# Vigarista



## Mate

Hola a todos (tanto tiempo sin vernos),

En mi último viaje a Brasil, (Ilha do Papagaio, SC) oí la palabra "_vigarista_".

Dado que no podía encontrale intuitivamente un sigificado en castellano, pregunté a Carlinhos, mi chofer tan querido como indispensable a la hora de salir de la islita, qué quería decir.

Carlinhos definió: _vigarista_ es aquel que vive de negocios fugaces y turbios. Ser _vigarista_ es algo malo, por lo que ser acusado de serlo es un insulto. 

Les pido ayuda con esta, por favor.

Gracias - Mate


----------



## Vanda

Matedulce, erhhh amargo,

Carlinhos está certo e você não vai querer ser um vigarista:
Ladrão ou que passa o conto-do-vigário. / Velhaco, trapaceiro.

trapaceiro = trapacero (a), fullero (a)
velhaco- bellaco


----------



## Mate

Vanda said:


> Matedulce, erhhh amargo,
> 
> Carlinhos está certo e você não vai querer ser um vigarista:
> Ladrão ou que passa o conto-do-vigário. / Velhaco, trapaceiro.


Nâo vou querer? Si ja so um deles!


----------



## Brabol

Vigarista = Estafador, Tratante, Embustero.


----------



## Mate

Creo haber dado con más sinónimos: bribón, granuja, sinvergüenza, tunante. Salvo "sinvergüenza", son términos que se usan (o se usaban) en España pero no en el cono sur hoy.

Me pregunto si la palabreja "chanta" puede se sinónimo coloquial de "vigarista".

A propósito, ¿"Vigarista" es coloquial?

Tudo bom pra vocês - Mate


----------



## Vanda

Coloquial?! Boa pergunta.

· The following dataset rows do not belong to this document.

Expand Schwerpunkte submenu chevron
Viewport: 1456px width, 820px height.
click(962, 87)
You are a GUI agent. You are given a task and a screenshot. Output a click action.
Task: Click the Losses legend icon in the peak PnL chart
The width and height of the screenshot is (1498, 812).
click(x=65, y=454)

Acho que está mais para o coloquial...


----------



## ana lacerda

Olá
Em Portugal temos uma frase bem engraçada:"Caíste no conto/canto  do vigário..."
Isto quer dizer que alguém nos contou uma "história", que alguém nos enganou.


----------



## Ricardo Tavares

ana lacerda said:


> Olá
> Em Portugal temos uma frase bem engraçada:"Caíste no conto/canto  do vigário..."
> Isto quer dizer que alguém nos contou uma "história", que alguém nos enganou.

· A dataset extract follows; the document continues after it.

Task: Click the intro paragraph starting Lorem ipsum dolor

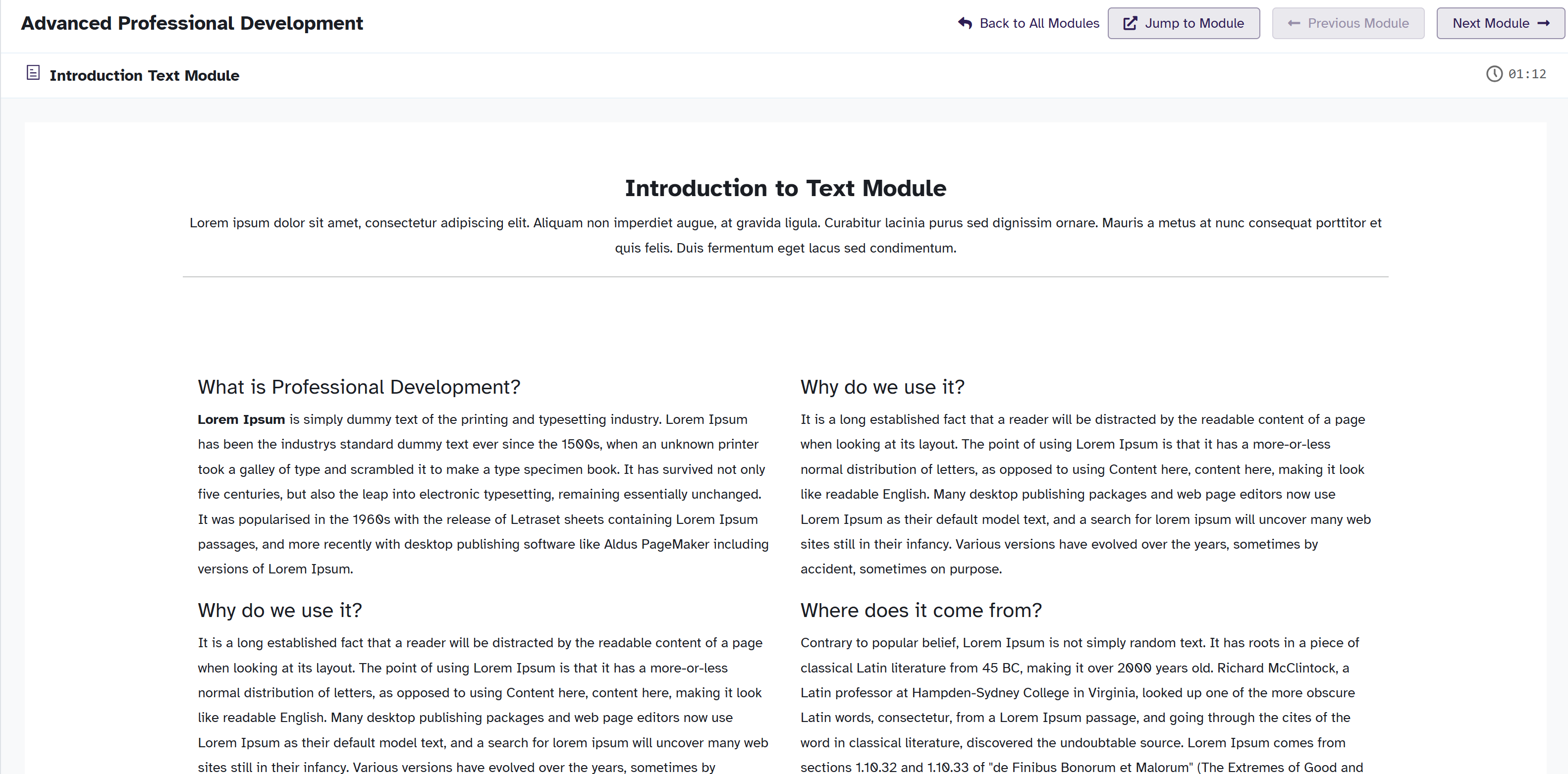Action: coord(785,235)
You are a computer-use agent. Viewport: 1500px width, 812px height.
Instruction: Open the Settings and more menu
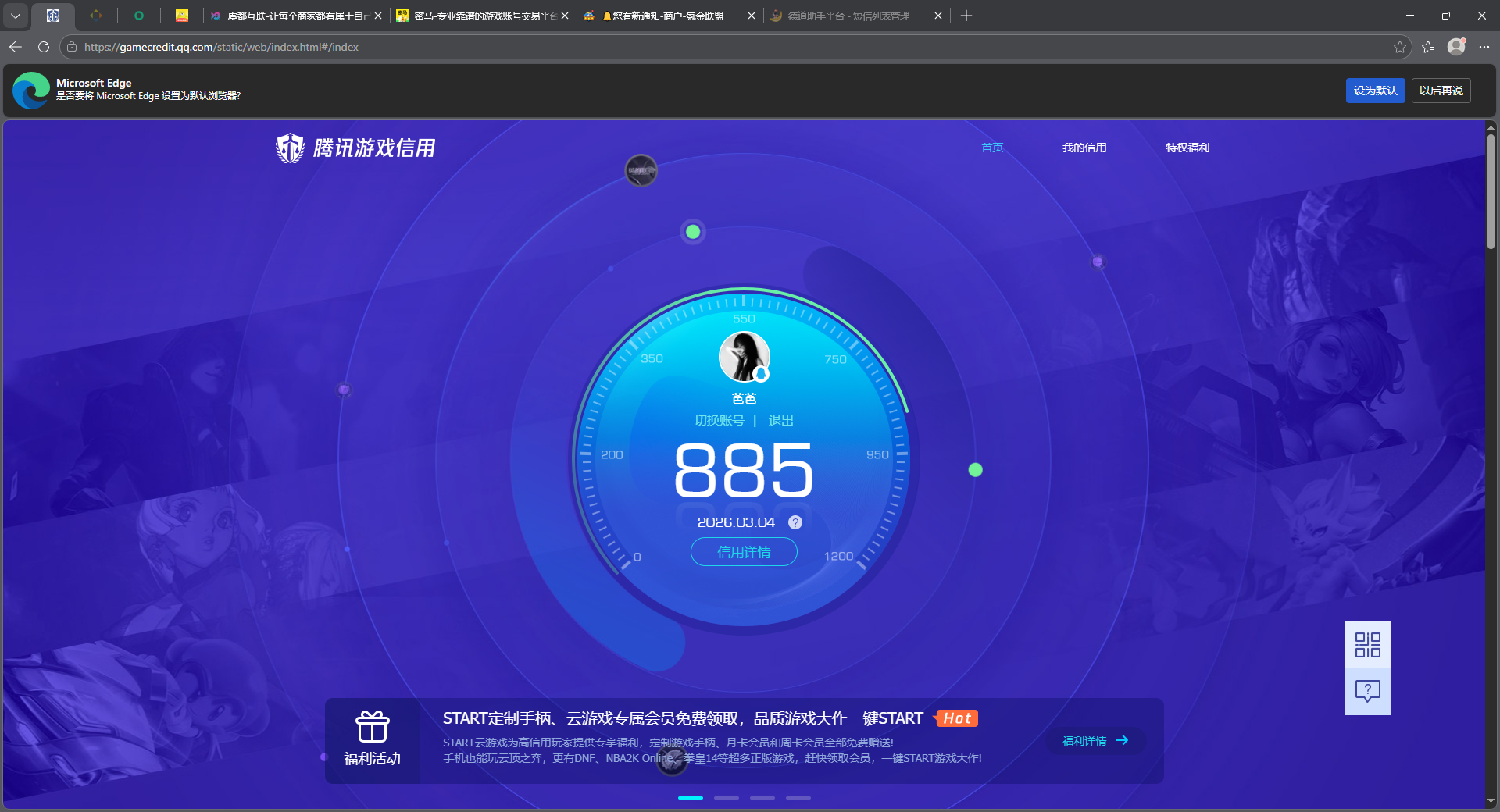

Aqui no Brasil também temos o famoso "conto do vigário", que tem o mesmo sentido de Portugal.


----------



## Brabol

ana lacerda said:


> Olá
> Em Portugal temos uma frase bem engraçada:"Caíste no conto/canto do vigário..."
> Isto quer dizer que alguém nos contou uma "história", que alguém nos enganou.


 
Mas a palavra "vigarista" não vem daí, do conto do vigário?  
Mais modernamente (no Brasil) a expressão é "171"...


----------



## Marcio Afonso

Brabol said:


> Mas a palavra "vigarista" não vem daí, do conto do vigário?
> Mais modernamente (no Brasil) a expressão é "171"...


 
Bem lembrado, Brabol! Apenas para deixar claro aos que não estão familiarizados com a expressão _171_: corresponde ao artigo da Constituição Brasileira que trata do estelionato. Pronuncia-se um-sete-um.


----------



## Mate

Marcio Afonso said:


> Bem lembrado, Brabol! Apenas para deixar claro aos que não estão familiarizados com a expressão _171_: corresponde ao artigo da Constituição Brasileira que trata do estelionato. Pronuncia-se um-sete-um.


Tá bom mais, ¿que é o que "estelionato" quer dizer?


----------



## Ricardo Tavares

Mateamargo said:


> Tá bom mas,  o que "estelionato" quer dizer?


Encontrei esta definição no Michaelis, mas apesar de achá-la incompleta, pelo menos já dá uma idéia:
es.te.li.o.na.to
s. m. Fraude de quem cede, vende ou hipoteca uma coisa, ocultando que esta já estava cedida, vendida ou hipotecada a outrem.


----------



## Marcio Afonso

Mateamargo said:


> Tá bom mais, ¿que é o que "estelionato" quer dizer?


 
Desculpe, pensei que a palavra fosse a mesma em Espanhol!

*Art. 171*_ - Obter, para si ou para outrem, vantagem ilícita, em prejuízo alheio, induzindo ou mantendo alguém em erro, mediante artifício, ardil, ou qualquer outro meio fraudulento._


----------



## Mate

Ricardo Tavares said:


> Encontrei esta definição no Michaelis, mas apesar de achá-la incompleta, pelo menos já dá uma idéia:
> es.te.li.o.na.to
> s. m. Fraude de quem cede, vende ou hipoteca uma coisa, ocultando que esta já estava cedida, vendida ou hipotecada a outrem.


Obrigado pelas correçoes. 
Na Argentina uma pessoa assim fala-se simplesmente de "filho da $%&%/?$ mai que o pareu"

Obrigado - Mate


----------



## Mate

Marcio Alfonso, o senhor tá certo. Desculpe minha ignoráncia. 

Obrigado - Mate


Marcio Afonso said:


> Desculpe, pensei que a palavra fosse a mesma em Espanhol!
> 
> *Art. 171*_ - Obter, para si ou para outrem, vantagem ilícita, em prejuízo alheio, induzindo ou mantendo alguém em erro, mediante artifício, ardil, ou qualquer outro meio fraudulento._


----------